L’occasion d’une revanche s’offrit bientôt ; à la suite des premiers échecs de l’armée du Nord, de Grave, que ses liens avec la cour rendaient suspect, donna sa démission (8 mai). Aussitôt Roland exigea et obtint la nomination d’un ministre de la Guerre « patriote », de son ami Joseph Servan, qui fut nommé le lendemain. Les lettres de Madame Roland à Servan, des 9 et 10 mai, révèlent assez la part prépondérante qu’elle eut dans ce choix : « Oui, Monsieur, je l’ai souhaité, voulu… ».

Quatre jours après, autre succès, moins éclatant, mais encore considérable : Clavière renouvelle, le directoire des Postes (11 mai) et y introduit des amis particuliers de Roland, Bosc, Gibert, déjà employés dans cette administration, mais en un rang subalterne[2]. Le ministère avait désormais des hommes sûrs dans un service public essentiel, et Bosc écrivait à Bancal, le 14 mai, en lui annonçant sa nomination : « Il s’agit de désaristocratiser la Poste[3]… » (coll. Beljame, lettre inédite déjà citée par A. Rey, p. 23).

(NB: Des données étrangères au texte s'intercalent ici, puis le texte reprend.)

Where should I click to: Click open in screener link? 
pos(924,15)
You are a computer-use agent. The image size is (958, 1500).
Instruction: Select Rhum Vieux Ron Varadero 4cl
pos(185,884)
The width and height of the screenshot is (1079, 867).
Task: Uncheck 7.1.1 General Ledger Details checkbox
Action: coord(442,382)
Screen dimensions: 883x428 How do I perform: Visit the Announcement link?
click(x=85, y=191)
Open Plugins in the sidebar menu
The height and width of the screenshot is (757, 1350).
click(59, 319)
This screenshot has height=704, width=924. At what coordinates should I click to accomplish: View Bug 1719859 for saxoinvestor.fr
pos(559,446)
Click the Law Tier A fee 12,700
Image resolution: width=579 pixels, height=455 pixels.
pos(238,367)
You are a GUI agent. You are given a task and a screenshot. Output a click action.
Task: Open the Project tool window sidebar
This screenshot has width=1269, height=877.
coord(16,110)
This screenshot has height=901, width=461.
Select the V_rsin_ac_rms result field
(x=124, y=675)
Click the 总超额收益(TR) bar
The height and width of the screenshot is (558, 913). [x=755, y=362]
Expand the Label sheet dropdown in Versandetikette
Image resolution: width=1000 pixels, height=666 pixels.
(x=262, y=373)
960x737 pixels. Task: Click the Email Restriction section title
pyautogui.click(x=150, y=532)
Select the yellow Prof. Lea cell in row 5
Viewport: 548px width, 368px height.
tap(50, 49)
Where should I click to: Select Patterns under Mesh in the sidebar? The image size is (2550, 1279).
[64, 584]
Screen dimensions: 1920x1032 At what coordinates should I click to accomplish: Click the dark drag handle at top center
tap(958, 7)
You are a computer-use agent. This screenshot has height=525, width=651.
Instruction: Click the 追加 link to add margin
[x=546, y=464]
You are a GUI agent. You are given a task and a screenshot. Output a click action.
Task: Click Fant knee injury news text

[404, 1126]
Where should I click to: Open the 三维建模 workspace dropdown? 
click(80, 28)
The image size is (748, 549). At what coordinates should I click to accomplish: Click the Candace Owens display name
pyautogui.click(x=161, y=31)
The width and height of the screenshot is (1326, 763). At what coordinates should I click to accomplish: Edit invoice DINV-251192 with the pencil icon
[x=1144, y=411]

À mesure que les Roland se sentent mieux maîtres du terrain, on voit s’organiser les réceptions, les dîners auxquels on convie députés et journalistes[4]. Le 13 mai, Lanthenas, qui était auprès de Roland, sans titre officiel, une sorte de secrétaire particulier, écrit à Dulaure, qui dirigeait le Thermomètre du jour : « Madame Roland réunit demain lundi quelques patriotes à dîner avec son mari. Elle invite M. Dulaure à s’y trouver et à lui procurer, ainsi qu’a son mari, le plaisir de connaître un bon citoyen, dont M. Lanthenas leur a sou-

  1. Louvet affirme (Mémoires, éd. Aulard, I, 46-49) qu’on songea aussi à lui.
  2. Voir Patriote du 15 mai 1792.
  3. Voir au Moniteur du 23 mai, la harangue des nouveaux administrateurs des Postes à l’Assemblée nationale (séance du 31 mai).
  4. Voir lettres 478 et 481 ; — cf. Mémoires, I, 279 ; — Champagneux, Disc. prélim., p. xxxiii.